> DESCRIPTION OF THE TASK
Copy the items below verbatim, from the very start of the items through the line containing "Select the yellow", inclusive.

> PROVIDED RECORDS

────────────────

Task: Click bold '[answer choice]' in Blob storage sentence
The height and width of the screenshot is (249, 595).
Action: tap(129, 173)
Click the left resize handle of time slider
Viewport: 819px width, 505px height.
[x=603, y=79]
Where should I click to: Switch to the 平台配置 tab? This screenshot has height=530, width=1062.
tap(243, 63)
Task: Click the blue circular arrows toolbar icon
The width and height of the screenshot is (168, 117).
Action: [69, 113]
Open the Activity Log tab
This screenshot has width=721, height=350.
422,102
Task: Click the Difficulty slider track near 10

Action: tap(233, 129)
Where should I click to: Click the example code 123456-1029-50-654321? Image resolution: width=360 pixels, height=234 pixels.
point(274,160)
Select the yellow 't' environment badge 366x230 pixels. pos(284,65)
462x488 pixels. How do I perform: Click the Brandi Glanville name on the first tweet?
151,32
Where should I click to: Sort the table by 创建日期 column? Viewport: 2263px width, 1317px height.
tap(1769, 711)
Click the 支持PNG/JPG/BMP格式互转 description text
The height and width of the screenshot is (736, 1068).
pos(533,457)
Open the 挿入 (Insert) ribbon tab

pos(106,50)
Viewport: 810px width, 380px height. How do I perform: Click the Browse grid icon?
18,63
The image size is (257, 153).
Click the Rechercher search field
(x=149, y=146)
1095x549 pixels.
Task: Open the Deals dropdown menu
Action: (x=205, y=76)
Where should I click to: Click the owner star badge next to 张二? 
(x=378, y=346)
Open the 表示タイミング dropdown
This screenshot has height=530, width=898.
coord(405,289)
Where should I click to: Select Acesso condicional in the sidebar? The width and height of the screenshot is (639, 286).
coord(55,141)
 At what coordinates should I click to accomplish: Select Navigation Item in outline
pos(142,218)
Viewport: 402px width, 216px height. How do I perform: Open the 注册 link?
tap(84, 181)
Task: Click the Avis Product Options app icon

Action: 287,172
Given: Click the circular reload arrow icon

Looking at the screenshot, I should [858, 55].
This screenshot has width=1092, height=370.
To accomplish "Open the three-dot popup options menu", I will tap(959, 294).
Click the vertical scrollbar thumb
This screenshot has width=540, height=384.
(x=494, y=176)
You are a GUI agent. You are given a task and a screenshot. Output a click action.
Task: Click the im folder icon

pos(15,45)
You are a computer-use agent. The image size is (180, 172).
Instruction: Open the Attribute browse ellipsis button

────────────────

> TASK RESPONSE
Task: Click bold '[answer choice]' in Blob storage sentence
The height and width of the screenshot is (249, 595).
Action: tap(129, 173)
Click the left resize handle of time slider
Viewport: 819px width, 505px height.
[x=603, y=79]
Where should I click to: Switch to the 平台配置 tab? This screenshot has height=530, width=1062.
tap(243, 63)
Task: Click the blue circular arrows toolbar icon
The width and height of the screenshot is (168, 117).
Action: [69, 113]
Open the Activity Log tab
This screenshot has width=721, height=350.
422,102
Task: Click the Difficulty slider track near 10

Action: tap(233, 129)
Where should I click to: Click the example code 123456-1029-50-654321? Image resolution: width=360 pixels, height=234 pixels.
point(274,160)
Select the yellow 't' environment badge 366x230 pixels. pos(284,65)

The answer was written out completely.